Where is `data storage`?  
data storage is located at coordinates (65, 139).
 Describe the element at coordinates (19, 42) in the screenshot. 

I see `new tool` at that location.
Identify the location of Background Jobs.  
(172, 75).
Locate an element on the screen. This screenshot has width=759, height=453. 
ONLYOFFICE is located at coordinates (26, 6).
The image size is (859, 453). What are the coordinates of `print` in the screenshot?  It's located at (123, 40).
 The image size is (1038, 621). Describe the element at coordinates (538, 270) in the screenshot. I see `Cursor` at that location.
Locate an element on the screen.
————
→ To be done: Please recast the listing above as a numbered list, leaving out any blank lines.

→ Task solution:
1. Where is `data storage`?  
2. data storage is located at coordinates (65, 139).
3.  Describe the element at coordinates (19, 42) in the screenshot. 
4. I see `new tool` at that location.
5. Identify the location of Background Jobs.  
6. (172, 75).
7. Locate an element on the screen. This screenshot has width=759, height=453. 
8. ONLYOFFICE is located at coordinates (26, 6).
9. The image size is (859, 453). What are the coordinates of `print` in the screenshot?  It's located at (123, 40).
10.  The image size is (1038, 621). Describe the element at coordinates (538, 270) in the screenshot. I see `Cursor` at that location.
11. Locate an element on the screen.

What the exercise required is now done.